Outre les divers types de protocoles, il existe également des instruments qui peuvent être utilisés immédiatement après un événement traumatisant, pour aider les personnes à stabiliser le système nerveux et à élaborer les symptômes intrusifs. Par exemple, il y a un an, en République tchèque, il y a eu une tornade qui a détruits cinq villages en Moravie. L’association emdr (Český institut pro psychotraumatologii a emdr), fondée en 2020, à laquelle j’appartiens, s’est mise en contact avec ses collègues italiens. La président de l’Association emdr Italia, Isabel Fernandez, a été d’un grand soutien pour nous au cours de cette catastrophe. Elle nous a donné des instruments pour rapprocher les gens et les aider à affronter la situation. Ma collègue Zuzana Čepelíková, présidente de notre association, et moi, sommes allées en Moravie pour travailler avec les personnes sur le terrain. A cette période, nous avons également contacté le docteur Ignazio Jarero, un collègue mexicain de l’emdr, qui a développé des protocoles spécifiques pour les thérapies de groupe très utiles dans le contexte des catastrophes, où il est difficile de pouvoir suivre les patients individuellement et où des séances collectives sont souvent nécessaires.
Cette expérience nous a préparés à affronter l’urgence ukrainienne. Une semaine après le début de la guerre, Zuzana Čepelíková a organisé des cours en ligne pour les collègues ukrainiens, psychologues et psychiatres, avec la collaboration de l’Association emdr Ukraine et le grand soutien de l’emdr Europe et du docteur Jarero. Depuis ce moment, nous avons tenu de nombreux cours pour plus de 1.500 collègues ukrainiens, qui ont pu apporter leur aide, concrètement, sur le terrain. En juin, lors d’une conférence internationale de l’emdr, à Valence, j’ai eu l’occasion de rencontrer et de rassembler les témoignages de certaines collègues ukrainiennes.
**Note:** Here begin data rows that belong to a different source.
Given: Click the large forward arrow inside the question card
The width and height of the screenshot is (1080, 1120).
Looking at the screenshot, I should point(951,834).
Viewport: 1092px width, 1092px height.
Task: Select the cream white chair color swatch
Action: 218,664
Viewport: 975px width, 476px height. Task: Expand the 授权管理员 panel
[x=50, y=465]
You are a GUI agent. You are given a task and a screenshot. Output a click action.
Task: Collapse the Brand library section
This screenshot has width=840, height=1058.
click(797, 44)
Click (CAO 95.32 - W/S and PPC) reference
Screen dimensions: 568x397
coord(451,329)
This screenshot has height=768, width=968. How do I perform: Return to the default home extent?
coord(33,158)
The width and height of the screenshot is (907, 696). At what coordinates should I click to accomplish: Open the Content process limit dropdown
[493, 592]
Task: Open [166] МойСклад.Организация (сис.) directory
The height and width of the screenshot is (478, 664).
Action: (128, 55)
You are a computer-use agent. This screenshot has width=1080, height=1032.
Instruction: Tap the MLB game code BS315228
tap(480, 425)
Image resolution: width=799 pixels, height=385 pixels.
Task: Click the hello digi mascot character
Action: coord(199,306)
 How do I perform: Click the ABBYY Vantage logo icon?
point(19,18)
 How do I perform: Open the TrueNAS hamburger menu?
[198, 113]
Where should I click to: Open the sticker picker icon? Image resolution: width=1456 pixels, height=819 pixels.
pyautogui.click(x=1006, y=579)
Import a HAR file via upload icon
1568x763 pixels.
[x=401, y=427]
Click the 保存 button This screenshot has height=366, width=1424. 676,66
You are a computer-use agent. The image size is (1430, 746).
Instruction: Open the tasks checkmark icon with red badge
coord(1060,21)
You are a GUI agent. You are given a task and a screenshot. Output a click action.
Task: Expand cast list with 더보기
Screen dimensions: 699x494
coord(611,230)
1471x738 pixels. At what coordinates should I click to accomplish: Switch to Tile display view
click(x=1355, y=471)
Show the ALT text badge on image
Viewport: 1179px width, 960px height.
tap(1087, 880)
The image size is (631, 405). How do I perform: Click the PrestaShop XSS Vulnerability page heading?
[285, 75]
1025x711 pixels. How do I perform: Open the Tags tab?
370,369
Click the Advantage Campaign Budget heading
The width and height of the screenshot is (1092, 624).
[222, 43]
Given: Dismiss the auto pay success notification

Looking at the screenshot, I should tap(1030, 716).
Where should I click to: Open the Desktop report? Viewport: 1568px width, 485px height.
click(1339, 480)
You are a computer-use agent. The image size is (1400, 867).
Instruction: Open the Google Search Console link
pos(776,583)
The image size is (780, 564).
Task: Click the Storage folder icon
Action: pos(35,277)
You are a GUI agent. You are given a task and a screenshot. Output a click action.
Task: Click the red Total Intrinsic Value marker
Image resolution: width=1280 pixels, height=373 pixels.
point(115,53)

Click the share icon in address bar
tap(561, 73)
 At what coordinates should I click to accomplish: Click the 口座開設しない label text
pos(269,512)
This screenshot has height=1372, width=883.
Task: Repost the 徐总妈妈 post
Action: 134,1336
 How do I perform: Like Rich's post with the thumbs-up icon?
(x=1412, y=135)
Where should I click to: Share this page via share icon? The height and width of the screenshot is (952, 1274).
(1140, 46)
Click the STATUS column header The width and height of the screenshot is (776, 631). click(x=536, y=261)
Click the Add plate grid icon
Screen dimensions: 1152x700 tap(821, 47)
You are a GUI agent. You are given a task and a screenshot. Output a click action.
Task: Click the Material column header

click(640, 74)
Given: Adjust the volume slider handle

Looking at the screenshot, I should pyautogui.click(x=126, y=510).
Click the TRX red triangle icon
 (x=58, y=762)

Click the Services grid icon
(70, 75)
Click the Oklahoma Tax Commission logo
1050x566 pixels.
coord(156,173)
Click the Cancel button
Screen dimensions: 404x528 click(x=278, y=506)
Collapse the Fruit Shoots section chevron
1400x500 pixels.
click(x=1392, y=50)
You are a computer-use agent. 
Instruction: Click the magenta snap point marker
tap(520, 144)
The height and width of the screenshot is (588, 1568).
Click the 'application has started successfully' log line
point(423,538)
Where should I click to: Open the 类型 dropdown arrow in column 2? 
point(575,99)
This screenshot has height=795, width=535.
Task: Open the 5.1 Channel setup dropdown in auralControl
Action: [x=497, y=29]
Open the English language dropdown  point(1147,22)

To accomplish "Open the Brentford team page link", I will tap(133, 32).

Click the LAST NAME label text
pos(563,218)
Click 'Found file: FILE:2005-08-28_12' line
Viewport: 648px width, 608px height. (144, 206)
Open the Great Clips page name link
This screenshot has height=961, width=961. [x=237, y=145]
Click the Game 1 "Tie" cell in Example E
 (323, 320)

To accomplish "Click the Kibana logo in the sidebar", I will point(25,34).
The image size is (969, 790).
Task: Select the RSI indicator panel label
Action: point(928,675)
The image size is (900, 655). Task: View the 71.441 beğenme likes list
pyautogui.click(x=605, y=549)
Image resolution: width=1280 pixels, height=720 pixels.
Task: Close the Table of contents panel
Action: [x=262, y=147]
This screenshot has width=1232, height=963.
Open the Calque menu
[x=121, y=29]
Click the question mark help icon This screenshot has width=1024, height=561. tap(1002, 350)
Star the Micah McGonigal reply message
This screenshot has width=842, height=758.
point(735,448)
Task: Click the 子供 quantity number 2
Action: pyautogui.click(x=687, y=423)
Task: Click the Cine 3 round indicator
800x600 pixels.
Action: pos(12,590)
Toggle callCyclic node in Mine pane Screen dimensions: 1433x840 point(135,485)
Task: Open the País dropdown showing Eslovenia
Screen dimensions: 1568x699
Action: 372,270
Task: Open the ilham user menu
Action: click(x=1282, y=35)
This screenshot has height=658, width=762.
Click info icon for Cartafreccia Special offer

En particulier l’une d’elles, qui travaille dans un hôpital militaire, m’a raconté que l’utilisation de la méthode emdr a un effet positif également sur la guérison physique des soldats blessés, parce que, en les aidant à élaborer les traumatismes subis, et à relâcher le système nerveux, il les rend plus réceptifs aux soins médicaux. En ce moment terrible et difficile, nous avons également fait l’expérience de la proximité, la solidarité, la tendresse que nous pouvions nous donner réciproquement. Cela a été une très belle expérience, au niveau humain, parce que nous avons fait l’expérience que, si nous devons affronter des réalités tragiques, nous sommes capables de nous aider réciproquement. La solidarité peut faire croître des fruits de bonté et de beauté, même dans les situations les plus douloureuses que nous traversons.